- **Directions**
Reproduce the following material line for line, without altering anything.

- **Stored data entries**
•••

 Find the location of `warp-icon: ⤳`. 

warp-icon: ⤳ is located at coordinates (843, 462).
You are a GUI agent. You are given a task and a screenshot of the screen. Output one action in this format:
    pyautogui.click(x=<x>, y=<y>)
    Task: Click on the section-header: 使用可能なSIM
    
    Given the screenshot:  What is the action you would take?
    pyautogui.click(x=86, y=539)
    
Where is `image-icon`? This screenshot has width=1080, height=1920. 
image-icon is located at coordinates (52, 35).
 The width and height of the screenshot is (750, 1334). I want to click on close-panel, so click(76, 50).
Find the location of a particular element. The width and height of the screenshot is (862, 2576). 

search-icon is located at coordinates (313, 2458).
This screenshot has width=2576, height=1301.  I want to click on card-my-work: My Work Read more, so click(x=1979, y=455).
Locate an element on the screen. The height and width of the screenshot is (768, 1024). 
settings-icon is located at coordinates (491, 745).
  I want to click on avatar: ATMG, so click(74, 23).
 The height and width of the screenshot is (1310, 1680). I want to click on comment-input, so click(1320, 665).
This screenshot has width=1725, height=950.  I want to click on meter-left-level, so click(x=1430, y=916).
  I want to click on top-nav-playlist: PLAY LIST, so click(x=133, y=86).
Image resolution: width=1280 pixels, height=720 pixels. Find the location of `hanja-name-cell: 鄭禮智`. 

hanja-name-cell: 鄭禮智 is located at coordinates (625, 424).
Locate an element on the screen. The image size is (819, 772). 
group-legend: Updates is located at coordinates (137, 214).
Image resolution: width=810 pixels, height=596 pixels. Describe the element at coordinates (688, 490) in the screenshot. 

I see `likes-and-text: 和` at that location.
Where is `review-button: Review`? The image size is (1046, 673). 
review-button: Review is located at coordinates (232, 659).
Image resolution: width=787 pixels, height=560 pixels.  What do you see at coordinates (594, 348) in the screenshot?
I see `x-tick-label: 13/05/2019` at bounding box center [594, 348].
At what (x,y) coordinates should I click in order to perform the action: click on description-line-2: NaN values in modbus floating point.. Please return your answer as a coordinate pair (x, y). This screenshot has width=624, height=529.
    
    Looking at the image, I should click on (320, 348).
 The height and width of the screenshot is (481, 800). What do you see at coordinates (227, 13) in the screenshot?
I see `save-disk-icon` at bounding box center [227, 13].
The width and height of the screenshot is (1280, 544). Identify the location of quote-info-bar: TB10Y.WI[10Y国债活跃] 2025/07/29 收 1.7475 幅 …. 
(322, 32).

•••

- **Answer to this exercise**
 Find the location of `warp-icon: ⤳`. 

warp-icon: ⤳ is located at coordinates (843, 462).
You are a GUI agent. You are given a task and a screenshot of the screen. Output one action in this format:
    pyautogui.click(x=<x>, y=<y>)
    Task: Click on the section-header: 使用可能なSIM
    
    Given the screenshot:  What is the action you would take?
    pyautogui.click(x=86, y=539)
    
Where is `image-icon`? This screenshot has width=1080, height=1920. 
image-icon is located at coordinates (52, 35).
 The width and height of the screenshot is (750, 1334). I want to click on close-panel, so click(76, 50).
Find the location of a particular element. The width and height of the screenshot is (862, 2576). 

search-icon is located at coordinates (313, 2458).
This screenshot has width=2576, height=1301.  I want to click on card-my-work: My Work Read more, so click(x=1979, y=455).
Locate an element on the screen. The height and width of the screenshot is (768, 1024). 
settings-icon is located at coordinates (491, 745).
  I want to click on avatar: ATMG, so click(74, 23).
 The height and width of the screenshot is (1310, 1680). I want to click on comment-input, so click(1320, 665).
This screenshot has width=1725, height=950.  I want to click on meter-left-level, so click(x=1430, y=916).
  I want to click on top-nav-playlist: PLAY LIST, so click(x=133, y=86).
Image resolution: width=1280 pixels, height=720 pixels. Find the location of `hanja-name-cell: 鄭禮智`. 

hanja-name-cell: 鄭禮智 is located at coordinates (625, 424).
Locate an element on the screen. The image size is (819, 772). 
group-legend: Updates is located at coordinates (137, 214).
Image resolution: width=810 pixels, height=596 pixels. Describe the element at coordinates (688, 490) in the screenshot. 

I see `likes-and-text: 和` at that location.
Where is `review-button: Review`? The image size is (1046, 673). 
review-button: Review is located at coordinates (232, 659).
Image resolution: width=787 pixels, height=560 pixels.  What do you see at coordinates (594, 348) in the screenshot?
I see `x-tick-label: 13/05/2019` at bounding box center [594, 348].
At what (x,y) coordinates should I click in order to perform the action: click on description-line-2: NaN values in modbus floating point.. Please return your answer as a coordinate pair (x, y). This screenshot has width=624, height=529.
    
    Looking at the image, I should click on (320, 348).
 The height and width of the screenshot is (481, 800). What do you see at coordinates (227, 13) in the screenshot?
I see `save-disk-icon` at bounding box center [227, 13].
The width and height of the screenshot is (1280, 544). Identify the location of quote-info-bar: TB10Y.WI[10Y国债活跃] 2025/07/29 收 1.7475 幅 …. 
(322, 32).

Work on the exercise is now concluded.